PORTRAIT DE L’ARTISTE EN MINIATEUR

Un ixième recyclage, un épuisement – sans garantie de fin – d’une affolante banque d’images conservée tant au creux d’un imaginaire compulsif qu’en liasses d’images reproduites. L’opus se nomme Miniatures. Ceci nous renvoie à l’art de l’extrêmement petit, aux petits sujets destinés aux missels, aux scènes gracieuses traitées en médaillon pour tabatières, à l’enluminure des manuscrits médiévaux, au minium, ce pigment rougeâtre utilisé par les anciens, à la lettre ornementée, à un genre pictural – celui de la miniature – et à celui qui le pratique : le miniateur. Portrait de l’artiste, dès lors en miniateur.

Comme souvent dans la pratique de l’artiste, l’opus procède aussi de son support. Benjamin Monti collecte tant les images que les papiers, des cahiers et carnets vierges ou usagés, des blocs et rames de toutes sortes, tous et toutes potentielles opportunités de développer un travail singulier et particulier, de se mesurer à l’objet suivant les règles d’une contrainte bien évidemment désirée. Ici, un bloc publicitaire d’une société liégeoise, les Entreprises Philippe SA, active dans le domaine de l’isolation et du sanitaire de 1991 à 2015, un bloc de mille feuillets, du neuf par neuf, pardon soyons précis, un bloc de 9,2 cm sur 9,2 cm. Le bloc était là ; l’artiste l’a ressorti de ses réserves un jour d’isolement et de confinement sanitaire. L’aventure, la colle et les ciseaux (bien que l’artiste opte bien souvent pour la déchirure) l’attendaient sur un coin de table. La pérégrination durera plus de deux ans et le bloc est loin d’être épuisé.

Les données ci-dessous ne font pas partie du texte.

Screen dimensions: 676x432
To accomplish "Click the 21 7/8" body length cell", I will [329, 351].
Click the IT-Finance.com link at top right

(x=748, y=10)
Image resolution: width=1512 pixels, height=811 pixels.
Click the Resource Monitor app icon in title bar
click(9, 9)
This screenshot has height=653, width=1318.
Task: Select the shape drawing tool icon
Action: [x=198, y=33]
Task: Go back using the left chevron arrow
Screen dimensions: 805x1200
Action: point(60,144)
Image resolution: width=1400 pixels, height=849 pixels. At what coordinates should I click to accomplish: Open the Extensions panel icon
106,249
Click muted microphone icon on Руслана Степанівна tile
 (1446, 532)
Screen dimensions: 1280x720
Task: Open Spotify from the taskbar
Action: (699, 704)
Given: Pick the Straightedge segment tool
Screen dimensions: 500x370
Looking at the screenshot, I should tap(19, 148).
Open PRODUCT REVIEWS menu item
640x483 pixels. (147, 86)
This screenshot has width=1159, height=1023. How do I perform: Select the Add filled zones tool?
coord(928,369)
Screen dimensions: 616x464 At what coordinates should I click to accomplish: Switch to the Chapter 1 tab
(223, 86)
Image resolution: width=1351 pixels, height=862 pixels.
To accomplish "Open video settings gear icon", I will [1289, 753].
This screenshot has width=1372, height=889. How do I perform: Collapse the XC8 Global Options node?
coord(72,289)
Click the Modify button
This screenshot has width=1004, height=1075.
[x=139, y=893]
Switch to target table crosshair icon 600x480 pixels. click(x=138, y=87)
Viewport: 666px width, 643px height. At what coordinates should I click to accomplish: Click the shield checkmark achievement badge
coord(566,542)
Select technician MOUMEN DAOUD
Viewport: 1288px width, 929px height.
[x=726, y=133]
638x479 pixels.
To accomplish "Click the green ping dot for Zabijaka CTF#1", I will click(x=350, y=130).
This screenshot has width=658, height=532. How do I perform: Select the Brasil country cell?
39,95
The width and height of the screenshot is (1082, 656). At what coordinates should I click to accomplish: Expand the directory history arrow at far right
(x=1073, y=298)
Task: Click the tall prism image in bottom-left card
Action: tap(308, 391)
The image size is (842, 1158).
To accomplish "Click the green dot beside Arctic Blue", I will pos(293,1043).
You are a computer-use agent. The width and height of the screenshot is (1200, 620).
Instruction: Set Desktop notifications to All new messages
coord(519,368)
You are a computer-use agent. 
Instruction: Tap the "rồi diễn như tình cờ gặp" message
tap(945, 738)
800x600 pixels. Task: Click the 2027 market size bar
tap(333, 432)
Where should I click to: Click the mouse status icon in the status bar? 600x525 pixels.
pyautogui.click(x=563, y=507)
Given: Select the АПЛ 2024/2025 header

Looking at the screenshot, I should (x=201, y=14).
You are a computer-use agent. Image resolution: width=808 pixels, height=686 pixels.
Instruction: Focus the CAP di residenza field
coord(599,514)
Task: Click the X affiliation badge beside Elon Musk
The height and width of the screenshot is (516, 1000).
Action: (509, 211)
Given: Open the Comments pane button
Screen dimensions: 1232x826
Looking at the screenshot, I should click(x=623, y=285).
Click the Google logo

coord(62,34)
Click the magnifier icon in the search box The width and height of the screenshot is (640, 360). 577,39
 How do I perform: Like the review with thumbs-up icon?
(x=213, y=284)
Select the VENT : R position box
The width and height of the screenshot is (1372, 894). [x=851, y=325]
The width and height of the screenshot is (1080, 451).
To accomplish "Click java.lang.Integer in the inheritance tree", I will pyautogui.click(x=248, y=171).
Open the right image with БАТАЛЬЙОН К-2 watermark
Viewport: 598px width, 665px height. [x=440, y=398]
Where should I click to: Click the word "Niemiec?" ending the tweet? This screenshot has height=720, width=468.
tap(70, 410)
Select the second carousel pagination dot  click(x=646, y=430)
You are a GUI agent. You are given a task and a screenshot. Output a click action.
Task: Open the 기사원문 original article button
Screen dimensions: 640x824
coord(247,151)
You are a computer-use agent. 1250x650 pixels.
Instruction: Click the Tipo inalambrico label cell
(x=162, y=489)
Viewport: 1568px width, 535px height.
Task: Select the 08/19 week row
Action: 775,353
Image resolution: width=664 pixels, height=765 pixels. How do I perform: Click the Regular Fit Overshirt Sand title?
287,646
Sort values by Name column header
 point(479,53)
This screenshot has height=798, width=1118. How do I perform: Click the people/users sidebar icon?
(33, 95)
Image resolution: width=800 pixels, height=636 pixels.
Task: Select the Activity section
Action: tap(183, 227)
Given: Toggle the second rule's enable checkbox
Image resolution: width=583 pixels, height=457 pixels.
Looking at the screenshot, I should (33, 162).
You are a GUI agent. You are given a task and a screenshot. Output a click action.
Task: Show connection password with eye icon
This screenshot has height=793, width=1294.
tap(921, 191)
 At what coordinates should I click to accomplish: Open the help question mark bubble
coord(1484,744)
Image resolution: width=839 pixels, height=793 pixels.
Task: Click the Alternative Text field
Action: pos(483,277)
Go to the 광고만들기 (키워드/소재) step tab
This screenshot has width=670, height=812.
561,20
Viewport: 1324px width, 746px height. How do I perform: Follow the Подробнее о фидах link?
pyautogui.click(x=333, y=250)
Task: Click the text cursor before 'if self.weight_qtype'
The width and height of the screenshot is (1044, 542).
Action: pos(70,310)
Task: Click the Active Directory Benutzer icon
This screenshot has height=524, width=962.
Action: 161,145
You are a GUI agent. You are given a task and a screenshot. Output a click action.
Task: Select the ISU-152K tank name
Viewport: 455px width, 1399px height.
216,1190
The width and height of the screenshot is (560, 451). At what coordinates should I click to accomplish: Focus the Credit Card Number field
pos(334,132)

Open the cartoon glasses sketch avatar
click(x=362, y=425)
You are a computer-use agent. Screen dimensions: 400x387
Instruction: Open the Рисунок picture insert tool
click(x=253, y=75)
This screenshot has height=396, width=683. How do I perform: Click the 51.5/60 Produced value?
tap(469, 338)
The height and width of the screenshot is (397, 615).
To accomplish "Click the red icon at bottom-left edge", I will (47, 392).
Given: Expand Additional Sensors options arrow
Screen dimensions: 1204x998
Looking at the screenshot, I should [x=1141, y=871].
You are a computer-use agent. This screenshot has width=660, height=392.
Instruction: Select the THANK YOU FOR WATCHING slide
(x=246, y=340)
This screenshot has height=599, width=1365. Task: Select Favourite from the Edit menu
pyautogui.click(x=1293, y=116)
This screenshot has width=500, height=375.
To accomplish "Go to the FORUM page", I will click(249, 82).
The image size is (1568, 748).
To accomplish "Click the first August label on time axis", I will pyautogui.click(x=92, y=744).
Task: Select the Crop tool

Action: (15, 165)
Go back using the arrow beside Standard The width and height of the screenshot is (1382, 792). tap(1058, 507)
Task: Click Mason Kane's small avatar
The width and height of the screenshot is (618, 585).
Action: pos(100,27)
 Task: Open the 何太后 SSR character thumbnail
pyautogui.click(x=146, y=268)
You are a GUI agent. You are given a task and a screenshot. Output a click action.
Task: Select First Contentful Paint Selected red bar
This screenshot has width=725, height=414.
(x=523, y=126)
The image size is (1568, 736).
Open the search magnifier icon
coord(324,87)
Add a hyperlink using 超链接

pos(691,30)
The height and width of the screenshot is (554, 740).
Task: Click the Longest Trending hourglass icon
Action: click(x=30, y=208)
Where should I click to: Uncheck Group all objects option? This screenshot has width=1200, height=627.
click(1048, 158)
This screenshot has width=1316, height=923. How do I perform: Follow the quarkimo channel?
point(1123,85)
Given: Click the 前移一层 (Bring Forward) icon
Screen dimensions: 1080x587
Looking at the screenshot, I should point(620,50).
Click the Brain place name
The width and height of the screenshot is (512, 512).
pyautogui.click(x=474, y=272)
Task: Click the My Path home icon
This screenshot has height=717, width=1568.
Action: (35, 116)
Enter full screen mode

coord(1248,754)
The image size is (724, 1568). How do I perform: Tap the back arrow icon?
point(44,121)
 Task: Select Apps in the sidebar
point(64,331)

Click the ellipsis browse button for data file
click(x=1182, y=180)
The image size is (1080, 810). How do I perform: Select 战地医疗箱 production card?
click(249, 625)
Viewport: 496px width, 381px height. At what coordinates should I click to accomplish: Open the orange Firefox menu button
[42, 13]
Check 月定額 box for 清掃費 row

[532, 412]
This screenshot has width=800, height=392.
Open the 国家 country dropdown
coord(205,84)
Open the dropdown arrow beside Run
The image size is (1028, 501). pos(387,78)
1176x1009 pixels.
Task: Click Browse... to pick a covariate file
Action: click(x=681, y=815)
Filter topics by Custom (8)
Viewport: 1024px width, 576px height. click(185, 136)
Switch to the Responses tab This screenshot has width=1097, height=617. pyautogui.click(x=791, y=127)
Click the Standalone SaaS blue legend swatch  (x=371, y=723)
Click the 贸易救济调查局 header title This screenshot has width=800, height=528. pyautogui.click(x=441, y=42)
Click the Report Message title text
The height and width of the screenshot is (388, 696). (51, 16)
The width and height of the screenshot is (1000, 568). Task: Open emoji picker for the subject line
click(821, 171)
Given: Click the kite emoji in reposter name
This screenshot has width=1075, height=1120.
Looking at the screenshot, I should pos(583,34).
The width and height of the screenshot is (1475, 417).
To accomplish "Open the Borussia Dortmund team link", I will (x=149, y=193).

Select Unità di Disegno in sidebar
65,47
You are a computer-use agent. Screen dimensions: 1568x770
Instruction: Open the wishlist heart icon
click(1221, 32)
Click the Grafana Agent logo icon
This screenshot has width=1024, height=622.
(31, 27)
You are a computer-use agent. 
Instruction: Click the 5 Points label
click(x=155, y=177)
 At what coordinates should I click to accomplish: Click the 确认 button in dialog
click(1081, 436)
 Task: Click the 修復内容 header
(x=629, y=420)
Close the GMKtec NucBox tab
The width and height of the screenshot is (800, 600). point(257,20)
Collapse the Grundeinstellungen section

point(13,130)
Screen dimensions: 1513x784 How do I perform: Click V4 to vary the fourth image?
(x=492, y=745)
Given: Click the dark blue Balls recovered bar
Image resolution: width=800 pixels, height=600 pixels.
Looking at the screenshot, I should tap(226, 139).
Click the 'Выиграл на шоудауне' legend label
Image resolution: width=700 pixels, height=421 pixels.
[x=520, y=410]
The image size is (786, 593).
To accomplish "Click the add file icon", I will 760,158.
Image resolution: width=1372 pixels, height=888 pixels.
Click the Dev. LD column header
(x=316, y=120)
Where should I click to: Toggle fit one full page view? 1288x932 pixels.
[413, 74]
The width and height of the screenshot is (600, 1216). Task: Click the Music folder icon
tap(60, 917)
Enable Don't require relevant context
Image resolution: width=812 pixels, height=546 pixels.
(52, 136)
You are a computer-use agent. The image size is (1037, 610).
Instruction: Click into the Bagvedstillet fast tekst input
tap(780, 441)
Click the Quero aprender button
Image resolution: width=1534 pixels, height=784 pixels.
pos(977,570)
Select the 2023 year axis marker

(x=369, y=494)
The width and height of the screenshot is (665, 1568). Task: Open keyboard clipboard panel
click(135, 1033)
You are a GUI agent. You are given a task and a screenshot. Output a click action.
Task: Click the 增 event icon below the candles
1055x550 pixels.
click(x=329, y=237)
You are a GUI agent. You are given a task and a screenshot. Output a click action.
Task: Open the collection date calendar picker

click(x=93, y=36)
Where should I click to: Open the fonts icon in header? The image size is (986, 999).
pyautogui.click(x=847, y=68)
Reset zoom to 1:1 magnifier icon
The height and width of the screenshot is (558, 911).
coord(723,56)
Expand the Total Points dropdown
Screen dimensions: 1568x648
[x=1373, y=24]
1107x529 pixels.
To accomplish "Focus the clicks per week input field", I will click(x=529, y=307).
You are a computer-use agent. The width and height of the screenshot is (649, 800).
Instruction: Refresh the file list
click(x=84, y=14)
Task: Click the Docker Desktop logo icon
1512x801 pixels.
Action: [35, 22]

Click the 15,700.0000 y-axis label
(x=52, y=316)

Dès lors, Monti s’est replongé dans ses liasses d’images reproduites, copiées, photocopiées, multipliées, agrandies, diminuées, celles-ci même qui alimentent ses dessins à la plume qui, eux aussi, sont des collages, celles-là qu’il épuise dans ses collages de toutes dimensions, y compris les muraux qu’il conçoit depuis une bien nommée Restructuration du Travail, titre d’une exposition menée en 2019, des collages muraux aux antipodes donc de l’opus qui nous occupe, si lointains et portant si proches, tant il s’agira de rejouer la donne : l’échelle, le cadre, la strate, les strates plutôt (j’ai eu la chance de les manipuler ; au plaisir visuel s’est ajouté celui du toucher), le sujet… celui qui en déroutera plus d’un. Car, là sans doute réside l’essentiel, ce qui vous pend au nez, ce qui sera l’objet de toutes les attentions, ce que l’on aura de cesse de scruter. Analyser, examiner ou plutôt, entre fragments d’images, trames et déchirures, disséquer, décortiquer, voire même éplucher jusqu’à la pluche de papier. L’exposition qui révéla la série avait pour titre Études et Miniatures : étudier résumera la chose. Ce fut un cas d’étude pour l’artiste, ce le sera pour le regardeur qui, c’est bien connu, fera le collage.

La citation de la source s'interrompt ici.